Ashland Review: Richard III
REVIEW OF “RICHARD III”
by Dorothy Velasco
for broadcast on KLCC July 1, 2014
The Oregon Shakespeare Festival opened its outdoor season at the Allen Elizabethan Theatre with a riveting production of “Richard III.” Dan Donahue’s multi-layered portrayal of the complex title role is a unique gift to theatre-goers.
Richard, one of the favorite stage villains of the past 400 years, is the focus of an action-packed and thrillingly insightful play. Pitted against political foes and strong female characters, Donahue’s mesmerizing Richard is always the center of attention, the puppet master who pulls the strings to plot his way to the throne.

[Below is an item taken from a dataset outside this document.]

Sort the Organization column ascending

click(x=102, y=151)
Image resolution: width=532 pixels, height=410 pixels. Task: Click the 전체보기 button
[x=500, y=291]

Born with a deformed body, he gains respect by bravely leading troops into battle as a very young man. His brilliant mind, brutal humor, and ability to appear pious, propel him to power. And what fun it is for us to see exactly what he’s doing.
Whether wooing the widow of a man he has just killed, ordering the deaths of his brother and nephews, or compelling the mayor of London and hired flunkies to call for his coronation, we are familiar with these actions but still they give us a jolt.
It’s been nine years since the Festival last performed “Richard.” Although very well acted, what remains in memory about that show is its stunning visual power, above all Richard’s coronation scene. Wearing a 25-foot train, he trips while coming down a ramp. The music stops, the entourage is horrified, then Richard drags himself upright and grimly continues.
In this year’s production directed by James Bundy the scenery and spectacle are simpler, and the major focus is on the delineation of the characters and Donahue’s mercurial interpretations of Richard’s speeches.
To aid the actors, the festival has unveiled a new sound system that for the most part works quite well, allowing us to comprehend Shakespeare without straining.
And now a little theater trivia: In the previous production Robin Goodrin Nordli played the old Queen Margaret, one of Richard’s toughest, most honest adversaries. This time she plays the much younger Queen Elizabeth, widow of King Edward. Does this mean that in the next production she’ll play one of the little nephews?
But back to business. In addition to Nordli as Elizabeth, the other exceptional roles for women are well played by Franchelle Stewart Dorn as Margaret, Judith-Marie Bergan as Richard’s unloving mother, and Kate Hurster as the hapless Lady Anne.
Richard’s closest cohort in crime is the Duke of Buckinham, played by Anthony Heald as a murdering bureaucrat, getting the job done efficiently and without fuss, the perfect balance for Richard’s histrionics.
If Donahue’s incisive portrayal were a scholarly dissertation, it could be considered the definitive work.
This is Dorothy Velasco with KLCC’s Ashland Review.